An exceptionally well-preserved skull from a fish which lived 384–382 million years ago helps explain how plate tectonics played a key role in the evolution of ancient bony fish which eventually led to humans.
The skull was found in a remote region of northern Western Australia. It lay in the Gogo Formation – a deposit which dates to the late Devonian period (419–359 million years ago). The Devonian is sometimes referred to as the “Age of Fishes”.
One group of fish which emerged during this time are coelacanths – lobe-finned fish which were thought to have gone extinct 66 million years ago at the end of the reign of dinosaurs.
More than 175 species of coelacanth have been identified from fossils going back to the earliest which lived 410 million years ago.

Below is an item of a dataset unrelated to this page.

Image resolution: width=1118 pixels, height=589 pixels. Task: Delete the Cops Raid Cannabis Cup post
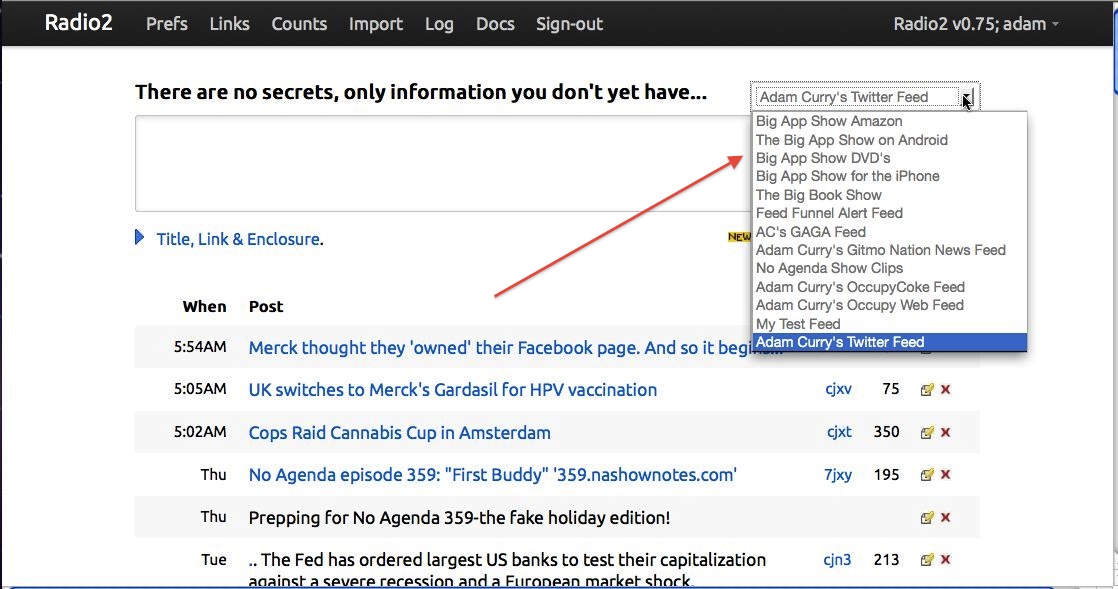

Coelacanths were found to be living off the coast of South Africa in 1938, earning the fish the title of “living fossil”.
These fishes – like the other living fossil, lobe-finned lungfish which can be found in Queensland – are closely related to the group of fishes that developed stronger limbs and climbed out of the water to lead to the evolution of all tetrapods including dinosaurs, whales and humans.
The newly discovered ancient species of coelacanth is described in a paper published in Nature Communications. It is named Ngamugawi wirngarri, meaning “ancient fish” in the local Gooniyandi/Guniyandi language of the Kimberley region where the Gogo Formation is located.
N. wirngarri’s skull is mostly complete and measures a little more than 2 cm in length.
“Our analyses found that tectonic plate activity had a profound influence on rates of coelacanth evolution,” says first author Alice Clement, an evolutionary biologist and palaeontologist from South Australia’s Flinders University. “Namely that new species of coelacanth were more likely to evolve during periods of heightened tectonic activity as new habitats were divided and created.”
The new finding confirms the Gogo Formation as one of the richest and best-preserved assemblages of fossil fishes and invertebrates in the world.
According to senior author John Long, also from Flinders University, the new fish “provides us with some great insight into the early anatomy of this lineage that eventually led to humans”.
“For more than 35 years, we have found several perfectly preserved 3D fish fossils from Gogo sites which have yielded many significant discoveries, including mineralised soft tissues and the origins of complex sexual reproduction in vertebrates,” says Long. “Our study of this new species led us to analyse the evolutionary history of all known coelacanths.”
The new fossil challenges the claim that coelacanth genus Latimeria should be considered living fossils.
“They first appear in the geological record more than 410 million years ago, with fragmentary fossils known from places like China and Australia,” says senior co-author Richard Cloutier from the University of Quebec in Rimouski. “However, most of the early forms remain poorly known, making Ngamugawi wirngarri the best-known Devonian coelacanth.”
“As we slowly fill in the gaps, we can start to understand how living coelacanth species of Latimeria, which commonly are considered to be ‘living fossils,’ actually are continuing to evolve and might not deserve such an enigmatic title,” Cloutier notes.